→ **Document section**:
'''

Comments (8)
Well .. it looks like our account is severely throttled. This script reproduces the problem:
https://gist.github.com/kapadia/a414dca221c6c976d4c1
yielding the same error from our download stack:
Traceback (most recent call last):
File "/usr/local/bin/usgs", line 9, in <module>
load_entry_point('usgs==0.1.5', 'console_scripts', 'usgs')()
File "/usr/local/lib/python2.7/dist-packages/click/core.py", line 664, in __call__
return self.main(*args, **kwargs)
File "/usr/local/lib/python2.7/dist-packages/click/core.py", line 644, in main
rv = self.invoke(ctx)
File "/usr/local/lib/python2.7/dist-packages/click/core.py", line 991, in invoke
return _process_result(sub_ctx.command.invoke(sub_ctx))
File "/usr/local/lib/python2.7/dist-packages/click/core.py", line 837, in invoke
return ctx.invoke(self.callback, **ctx.params)
File "/usr/local/lib/python2.7/dist-packages/click/core.py", line 464, in invoke
return callback(*args, **kwargs)
File "/usr/local/lib/python2.7/dist-packages/usgs/scripts/cli.py", line 198, in download_url
data = api.download(dataset, node, scene_ids, product)
File "/usr/local/lib/python2.7/dist-packages/usgs/api.py", line 139, in download
_check_for_usgs_error(root)
File "/usr/local/lib/python2.7/dist-packages/usgs/api.py", line 44, in _check_for_usgs_error
raise USGSError(fault_string)
usgs.USGSError: User currently has more than 10 downloads that have not been attempted in the past 10 minutes.
There are still a few scenes that squeeze through this constraint.
Since the time limit threshold is stated as 10 minutes. I've temporarily paused the stack as an effort to clear this constraint. We'll likely still have to re-factor the landsat-ingestor to request fewer download urls, or act on them more rapidly.
from landsat_ingestor.
heyo @kapadia, thanks for the info
There are still a few scenes that squeeze through this constraint.
to clarify, this means if > 10 downloads are attempted within 10 minute limit is the issues that the majority are failing? ie a few sneak through
I've temporarily paused the stack as an effort to clear this constraint.
sounds like this might exacerbate the issue if there will then be a greater backlog of imagery to download, no? trying to get a grasp on how the queue is working here (poking at the puller utils).
from landsat_ingestor.
Hiya @camillacaros -
I'm still trying to understand the exact meaning of the error posted above. My interpretation based purely on the message is that if 10 download urls have been requests AND not attempted, then USGS will return an error.

'''

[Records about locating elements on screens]

'''

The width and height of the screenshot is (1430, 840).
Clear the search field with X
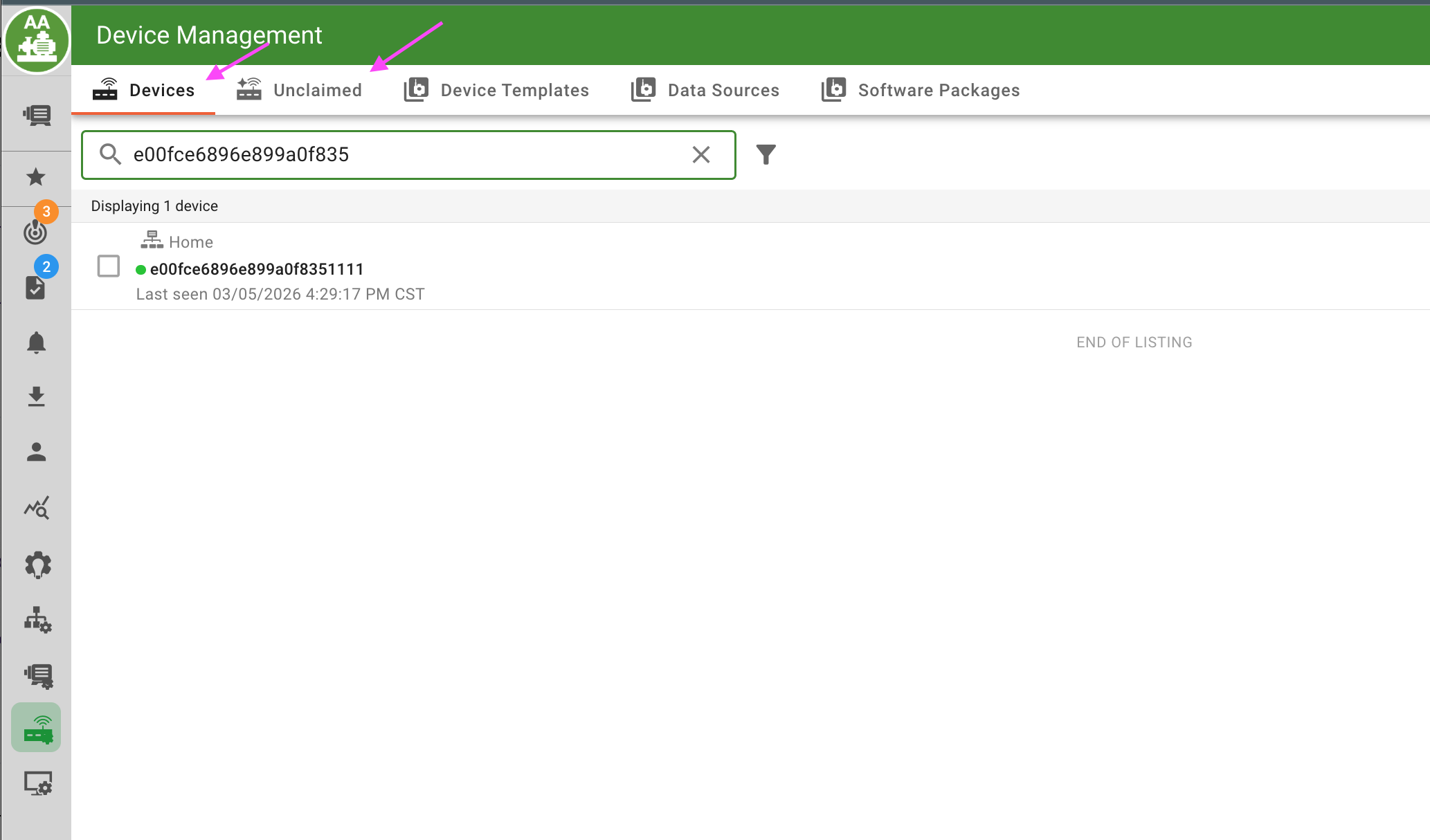(x=700, y=154)
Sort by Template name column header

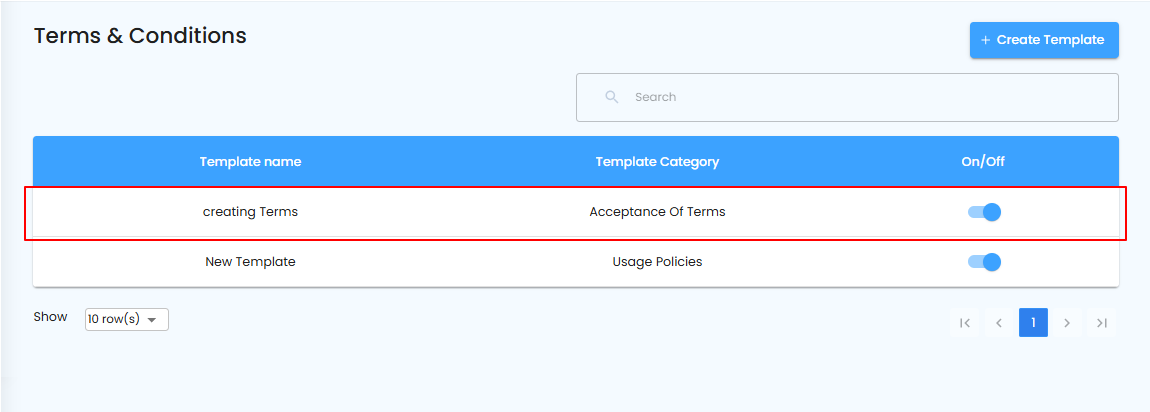pyautogui.click(x=250, y=161)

'''

→ **Goal**: Continue the discussion of the USGS download limit from the point where the text above stops.

→ **Answer to this exercise**:
In it's current state, the landsat-ingestor uses parallel
to request 10 scenes at a time. Because we still experience a high number of 503s from USGS servers, we likely surpass the limit of untried downloads by a large margin.
Temporarily pausing the stack is an effort to clear out the 10 untried download constraint that USGS is now tracking.
from landsat_ingestor.
@kapadia You might find turning the parallel's down to 5 or 6 mostly clears the "more than 10 outstanding download urls".
from landsat_ingestor.
@warmerdam Yes that's one change to be made, however, (I think) the 503s that we continue to encounter contribute to the limit. This would result in amounting many download urls that have not been marked as accessed.
from landsat_ingestor.
To better understand the rate limiting, I hit USGS servers in various ways. The gist posted above helps confirm that a user cannot have more than 10 download urls that have not been accessed (e.g. you can't just hoard urls, you gotta use them). We crossed that line pretty quickly by running 10 concurrent downloads, while also continuing to get 503s.
After testing a few levels of concurrency, it seems it's best to stick with 2 - 3 concurrent downloads. This will have an impact on the job time, though the extent is not yet clear since the current job is working through the back log.
The stack is running again, and does not have any signs of the rate limiting error or 503s.
from landsat_ingestor.
(e.g. you can't just hoard urls, you gotta use them). We crossed that line pretty quickly by running 10 concurrent downloads, while also continuing to get 503s
ah interesting. thanks for the dig & fix @kapadia !
from landsat_ingestor.
np C-dawg.
from landsat_ingestor.
Related Issues (17)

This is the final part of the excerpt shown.